OpenSSL 3.5: La Nueva Versión LTS que Abraza la Criptografía Post-Cuántica y QUIC

El proyecto OpenSSL ha lanzado oficialmente OpenSSL 3.5, una actualización long-term support (LTS) que marca un hito en la preparación para la era cuántica y la modernización de protocolos de seguridad.

Esta versión, disponible desde el 8 de abril de 2025, introduce algoritmos post-cuánticos, soporte avanzado para QUIC y mejoras críticas en rendimiento y seguridad, consolidando su papel como columna vertebral de la criptografía en Internet.

Novedades Destacadas

Criptografía Post-Cuántica (PQC)

OpenSSL 3.5 integra tres algoritmos estandarizados por el NIST para resistir ataques de computación cuántica:

• ML-KEM (Módulo Lattice Key Encapsulation Mechanism): Para intercambio seguro de claves.

• ML-DSA (Módulo Lattice Digital Signature Algorithm): Firmas digitales robustas.

• SLH-DSA (Stateless Hash-Based Digital Signature Algorithm): Alternativa para autenticación en entornos restringidos.

Además, los grupos predeterminados en TLS ahora priorizan mecanismos híbridos que combinan curvas elípticas tradicionales (como X25519) con KEMs post-cuánticos (X25519MLKEM768), preparando el terreno para una transición gradual.
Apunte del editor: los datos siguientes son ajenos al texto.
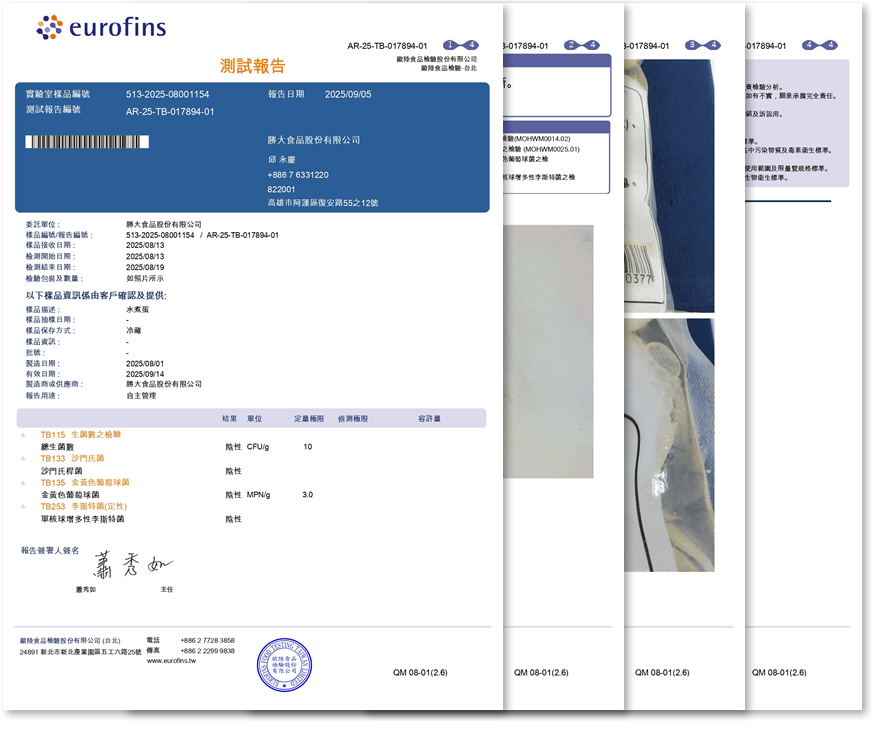This screenshot has height=730, width=880.
Task: Expand the TB133 沙門氏菌 test item
Action: coord(24,459)
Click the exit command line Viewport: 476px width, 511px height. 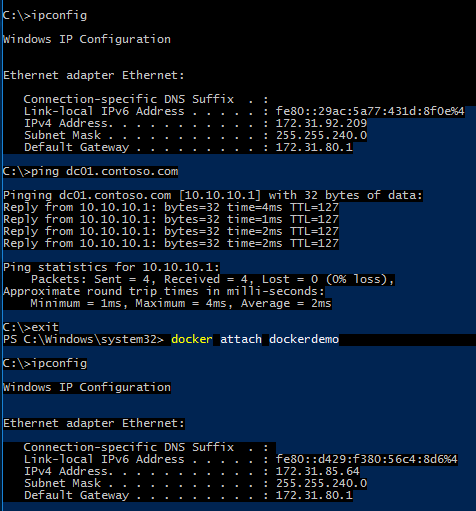tap(31, 327)
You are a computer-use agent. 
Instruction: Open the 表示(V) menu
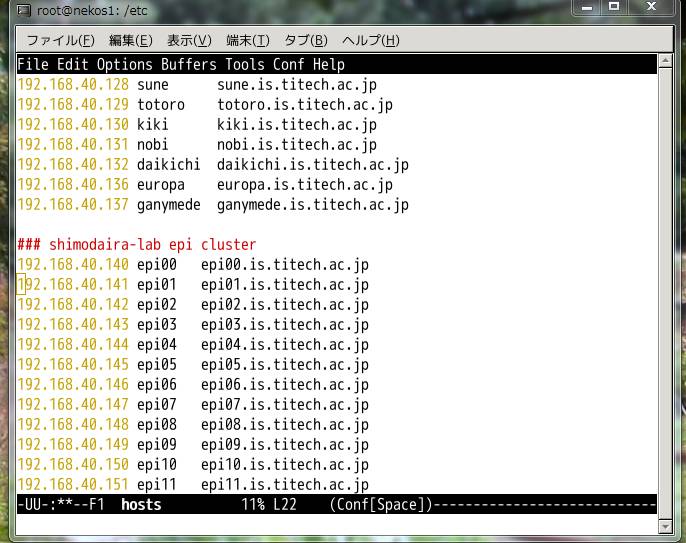coord(189,40)
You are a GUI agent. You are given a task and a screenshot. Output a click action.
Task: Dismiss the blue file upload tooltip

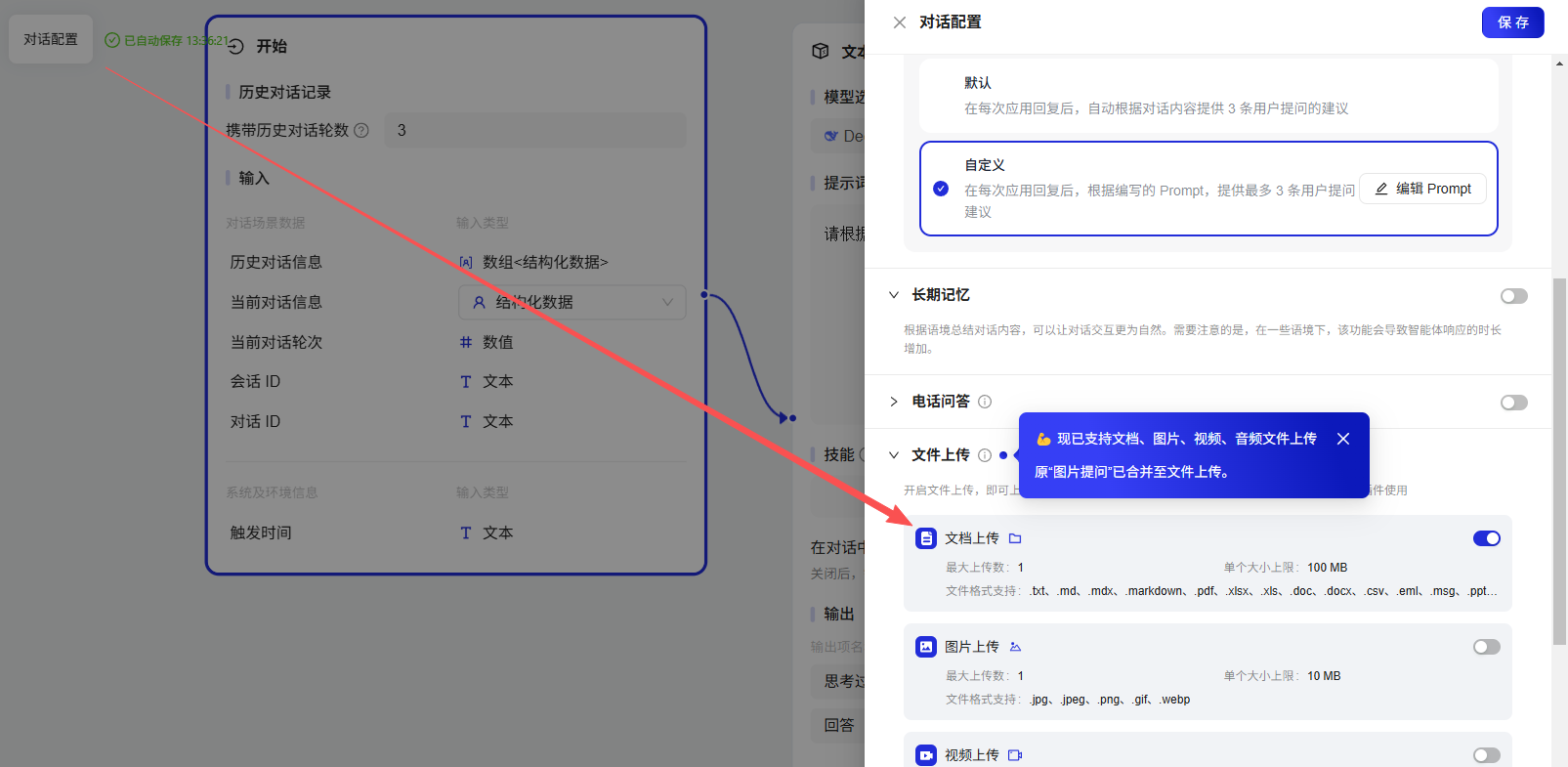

Soporte para QUIC y Optimizaciones de Rendimiento

La implementación de QUIC (RFC 9000), el protocolo de transporte basado en UDP de Google, permite conexiones más rápidas y seguras, especialmente útil para servicios como videollamadas o streaming. OpenSSL 3.5 añade:

• Soporte para servidores QUIC y stacks de terceros.

• Capacidad 0-RTT (Zero Round Trip Time), reduciendo la latencia en reconexiones.

Seguridad Reforzada y Depuraciones

• Nuevos Valores Predeterminados: El cifrado en aplicaciones como req o cms cambia de des-ede3-cbc a aes-256-cbc, eliminando algoritmos obsoletos.

• Opciones de Configuración:

  • no-tls-deprecated-ec: Desactiva grupos de curvas elípticas obsoletas en TLS 4.

  • enable-fips-jitter: Mejora la entropía en el módulo FIPS usando la fuente JITTER, aunque requiere validación adicional.

Modernización de APIs y Mejoras Técnicas

• EVP_SKEY: Introduce claves simétricas opacas, mejorando la abstracción y seguridad en el manejo de claves.

• Deprecación de Funciones: Las APIs BIO_meth_get_*() se marcan como obsoletas, incentivando el uso de interfaces modernas.

• Generación Centralizada de Claves en CMP: Simplifica la gestión de certificados en entornos empresariales.

Compatibilidad y Soporte a Largo Plazo

Como versión LTS, OpenSSL 3.5 recibirá actualizaciones hasta el 8 de abril de 2030, superando en duración a su predecesora, OpenSSL 3.0, cuyo soporte termina en 2026. Esta política de LTS bianual (2027, 2029, etc.) ofrece predictibilidad para proyectos críticos.

Impacto en la Comunidad y Retos

La adopción de OpenSSL 3.5 implica ajustes significativos:

• Migración desde Versiones Antiguas: Se recomienda abandonar OpenSSL 3.0, que aún recibirá parches hasta 2026, pero carece de soporte para QUIC y PQC.

• Problemas Conocidos: Un error en SSL_accept() requiere usar SSL_do_handshake() como solución temporal, con una corrección planeada para la versión 3.5.1.

• FIPS y Validaciones: El proveedor FIPS debe revalidarse si se habilita enable-fips-jitter, debido a dependencias externas como la biblioteca jitterentropy.

Descarga y Próximos Pasos

OpenSSL 3.5 está disponible para descarga en GitHub y el sitio oficial, con paquetes para múltiples plataformas. La próxima versión, OpenSSL 3.6, se espera para octubre de 2025, continuando la línea de actualizaciones regulares.

Conclusión: Un Paso hacia Internet del Futuro

Con OpenSSL 3.5, la comunidad no solo aborda amenazas emergentes como la computación cuántica, sino que también sienta las bases para protocolos más eficientes y seguros. Su enfoque en la modernización y el soporte prolongado refuerza su papel esencial en la infraestructura global de TI. ¿Están las organizaciones preparadas para esta transición? La respuesta definirá la resiliencia de la red en la próxima década.